Biz de Suriye’den Türkiye’ye gelmek durumunda kaldık. Ailemden en az 10 kişi öldürüldü. Oğlum Ömer ise ülkesinde savaş varken burada kalmak istemedi, Suriye’ye geri döndü ve şehit oldu. Ben onun cesedinin bile nerede olduğunu bilmiyorum.
Biz bugün elimizden geldiğince bulunduğumuz yerden Suriye’ye destek olmaya çalışıyoruz. Ancak halkın gıda, barınma ve savunma noktasında çok eksiği var. Biz çocuklarımız için güvenli, huzurlu ve adil bir gelecek istiyoruz. Bunun için de yardımınıza ihtiyacımız var. Burada mülteci olarak yaşamak istemiyoruz ve güvenlik içinde ülkemize geri dönmek istiyoruz. Dolayısıyla desteğinize ihtiyacımız var, unutmayın ki bu görev sizin üzerinize farzdır.
Şaza Hanım’dan sonra sözü Haksöz dergisi yazarı Bahadır Kurbanoğlu aldı ve özetle şunlardan bahsetti:
Cumhuriyet’in ilk yıllarında yöneticilerin dine ve alimlere bakışını göstermesi açısından İsmet İnönü’nün Kazım Karabekir’e söylediği şu söz önemlidir: “Hocaları toptan kaldırmadıkça hiçbir iş yapamayız. Bugün bu inkılâbı yapmazsak hiçbir zaman yapamayız”
İskilipli Atıf Hoca ve Şeyh Said de şüphesiz bu sözün muhatabı oldular ve bu isimler tesadüfen seçilmiş değillerdi. İskilipli Atıf Hoca dönemin bir nevi YÖK Başkanlığı anlamına gelen Medreseler Müfettişi idi. Şapka inkılabından bir sene önce yazdığı risalesinden dolayı tutuklanmış Giresun İstiklal Mahkemesi’nde beraat ettikten sonra Ankara’dan gelen şifreli telgraf üzerine Ankara İstiklal Mahkemesi’nde yargılanmış ve idam edilmiştir. Cesedi üç gün boyunca indirilmemiş ve bu yolla halka gözdağı verilmek istenmiştir.

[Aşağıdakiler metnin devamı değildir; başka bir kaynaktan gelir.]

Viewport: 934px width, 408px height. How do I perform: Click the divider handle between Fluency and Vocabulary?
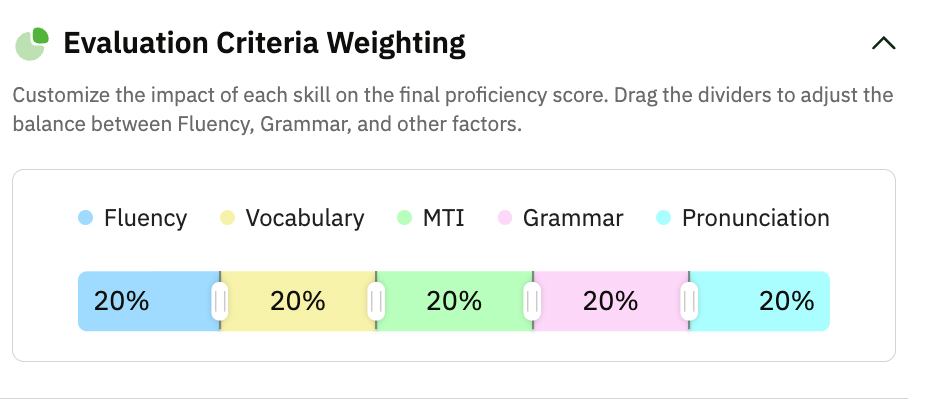220,301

Şeyh Said kıyamından sonra ise İstiklal Mahkemeleri yeniden yürürlüğe konmuş, Takrir-i Sükun kanunu çıkarılmış ve Hıyanet-i Vataniye kanununun ilk maddesi Müslümanların aleyhine değiştirilmişti. Bu uygulamalarla adeta ülkedeki tüm muhalefet susturulmak istenmişti. Özellikle İstiklal Mahkemeleri’nin bu süreçte üstlendiği misyon önemlidir. Bu gezici mahkemeler şehir şehir dolaştırılmış, inkılapların ve reformların bekçilik görevini üstlenmiştir.
Bugün bu alimlerimize, hocalarımıza “iade-i itibar” tartışmaları gündeme geliyor. Şunu belirtmek isteriz ki bu insanların iade-i itbar’a falan ihtiyacı yoktur, onlar zaten Rabbimiz katında ve bizim gönlümüzde değerlidir, itibar sahibidir.
Program Grup Yürüyüş’ün konseriyle ve tekbirlerle son buldu.